### AUFGABEN
A. Schreibe aus dem Text über die künstliche Befruchtung den Abschnitt von „Immer mehr Paare“ bis einschließlich „lukrativen Geschäftszweig investiert.“ wortgetreu ab.
B. Schreibe den Text über die künstliche Befruchtung im Anschluss an seinen letzten Satz weiter.

### SEITENTEXT

────────────────────

Immer mehr Paare sind auf ärztliche Hilfe angewiesen
Das Geschäft boomt, weil die Frauen in Europa ihren Kinderwunsch immer mehr nach hinten verschieben und dabei entsprechend öfter auf ärztliche Unterstützung angewiesen sind. Jede Behandlung kostet auf der Iberischen Halbinsel im Schnitt 4000 Euro, doch die Wahrscheinlichkeit eines Erfolgs liegt bei unter 30 Prozent. Viele probieren es daher öfter. Es gibt 334 staatliche und private Kliniken, die sich auf die künstliche Befruchtung spezialisiert haben.
Die In-vitro-Befruchtung ist ein Millionengeschäft geworden, bei dem mittlerweile auch die Risikokapitalgesellschaften mitmischen. Marktführer in Spanien ist Kohlberg Kravis Roberts (KKR). Die Private-Equity-Firma hat in den letzten beiden Jahren über drei Milliarden Euro in den lukrativen Geschäftszweig investiert.
Der jüngste Deal wurde im vergangenen November besiegelt. Da verkündete der US-Finanzinvestor die Übernahme der Kinderwunschkette Eugin. Das Unternehmen mit Sitz in Madrid betreibt 70 Kliniken auf der Iberischen Halbinsel und in den europäischen Ländern. Der Umsatz des Unternehmens, das dem deutschen Gesundheitskonzern Fresenius gehörte, lag im Jahr 2022 bei 227 Millionen Euro. Fresenius hatte Eugin erst 2020 für 450 Millionen Euro erworben und soll jetzt von KKR und einem spanischen Partnerunternehmen bis zu 500 Millionen Euro erhalten.
Die Eugin-Übernahme war für KKR ein vergleichsweise kleiner Deal, erst zwölf Monate zuvor hatten die Amerikaner für 2,9 Milliarden Euro Spaniens grösstes Fruchtbarkeitsinstitut namens Ivirma Global erworben. Am Zukunftsgeschäft beteiligen sich mittlerweile auch Finanzinvestoren aus Deutschland, Grossbritannien und Frankreich.
Das Marktforschungsunternehmen Grand View Research erwartet, dass das globale Geschäft mit der künstlichen Befruchtung zwischen 2022 und 2030 um jährlich 30 Prozent auf 6,2 Milliarden Dollar (5,4 Milliarden Franken) wachsen wird. Eines der Länder, die davon profitierten, sei Spanien.
Das Geschäft bietet hohe Gewinnspannen. Bei den grossen Kliniken schwankt die Umsatzrendite zwischen 25 und 30 Prozent. Laut der deutschen Versicherungsgruppe Debeka ist der Umsatz der Reproduktionskliniken in Spanien von 2018 bis 2022 um fast 20 Prozent auf 570 Millionen Euro gestiegen. Im gleichen Zeitraum ist das Alter der Erstgebärenden von 31 auf 32,5 Jahre gestiegen.

────────────────────

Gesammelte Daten
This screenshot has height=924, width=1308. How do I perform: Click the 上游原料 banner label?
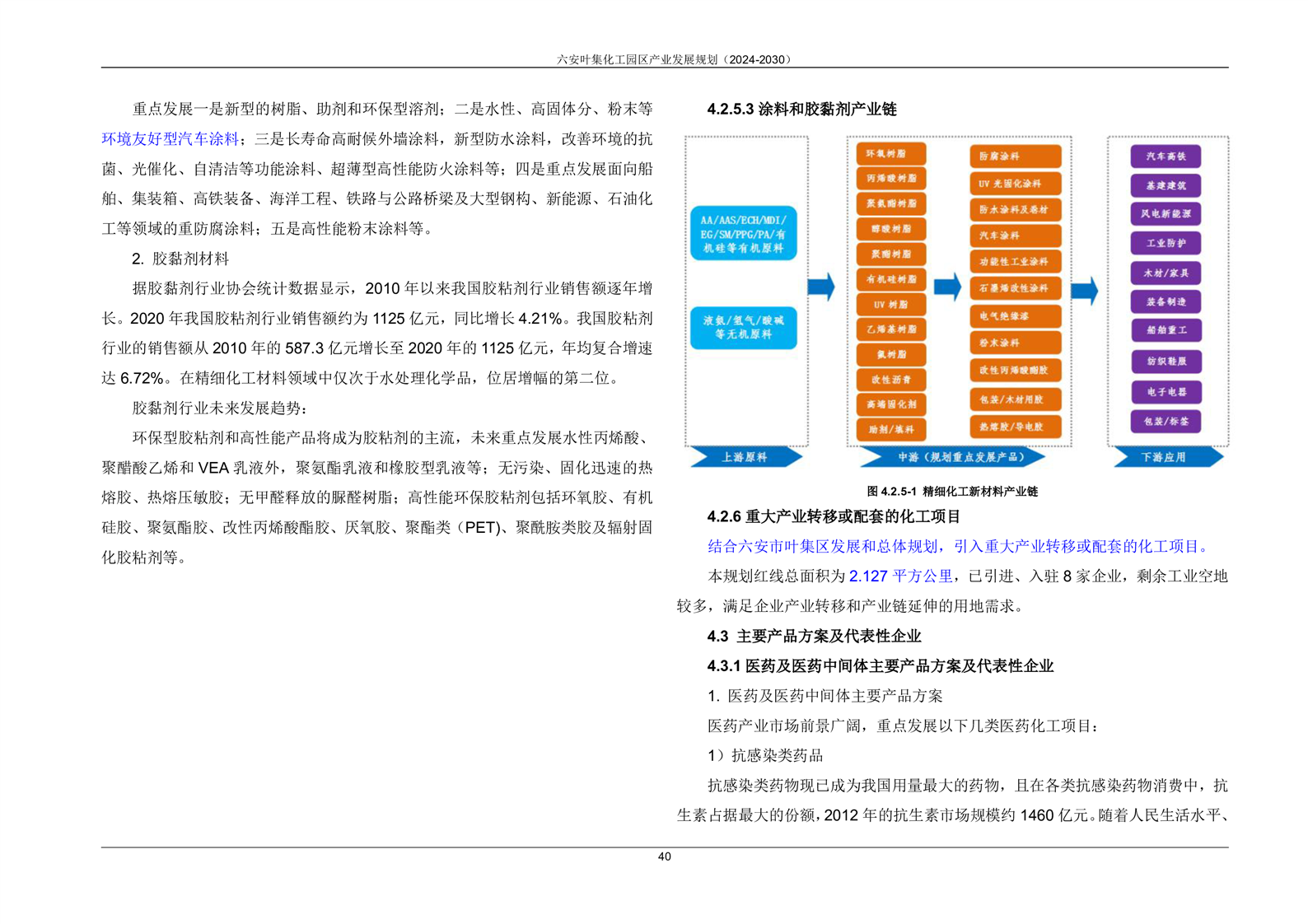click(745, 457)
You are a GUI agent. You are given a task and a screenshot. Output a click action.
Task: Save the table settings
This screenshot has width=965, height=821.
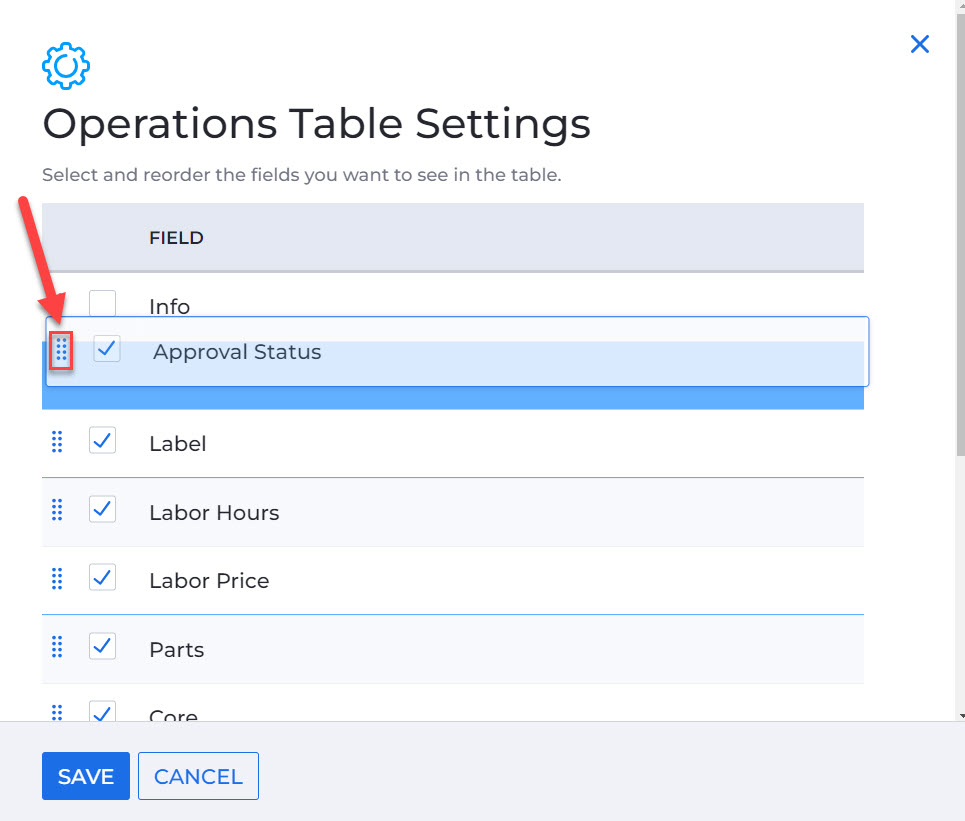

────────────────────

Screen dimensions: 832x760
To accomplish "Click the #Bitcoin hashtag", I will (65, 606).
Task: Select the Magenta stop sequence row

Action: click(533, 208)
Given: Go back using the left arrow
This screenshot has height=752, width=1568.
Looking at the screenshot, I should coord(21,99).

────────────────────

### LÖSUNGEN
A.
Immer mehr Paare sind auf ärztliche Hilfe angewiesen
Das Geschäft boomt, weil die Frauen in Europa ihren Kinderwunsch immer mehr nach hinten verschieben und dabei entsprechend öfter auf ärztliche Unterstützung angewiesen sind. Jede Behandlung kostet auf der Iberischen Halbinsel im Schnitt 4000 Euro, doch die Wahrscheinlichkeit eines Erfolgs liegt bei unter 30 Prozent. Viele probieren es daher öfter. Es gibt 334 staatliche und private Kliniken, die sich auf die künstliche Befruchtung spezialisiert haben.
Die In-vitro-Befruchtung ist ein Millionengeschäft geworden, bei dem mittlerweile auch die Risikokapitalgesellschaften mitmischen. Marktführer in Spanien ist Kohlberg Kravis Roberts (KKR). Die Private-Equity-Firma hat in den letzten beiden Jahren über drei Milliarden Euro in den lukrativen Geschäftszweig investiert.

B.
Weniger gesetzliche Hürden
Eine der wichtigsten Kundengruppen sind die Britinnen. Dort handhabt das nationale Gesundheitssystem nach der letzten Krise die Fertilitätsbehandlungen immer restriktiver, und die Alternative der Privatkliniken wurde immer kostspieliger. In Spanien hingegen werben diese mit fixen Preispaketen ab 3500 Euro und mit IVF-Garantieprogrammen bei In-vitro-Befruchtungen inklusive Rückerstattung bei Misserfolg.
Auf den einschlägigen Internetportalen wird immer wieder betont, dass Spanien nicht nur günstigere Behandlungspreise anbiete, sondern auch über hervorragende Mediziner verfüge. Auch eine vergleichsweise permissive Gesetzgebung trage dazu bei, dass sich viele Patientinnen aus dem Ausland für Spanien entschieden, schreibt «El País». Im Gegensatz zu vielen anderen Ländern haben die spanischen Privatkliniken keine fest vorgeschriebene Altersgrenze für eine In-vitro-Befruchtung, es werden auch alleinstehende Frauen oder lesbische Paare sowie HIV-Positive behandelt. Auch beim Einfrieren von Eizellen gibt es in Spanien keine Zehn-Jahres-Grenze wie in anderen EU-Ländern, wo die Eizellen nach dieser Zeitspanne entsorgt werden.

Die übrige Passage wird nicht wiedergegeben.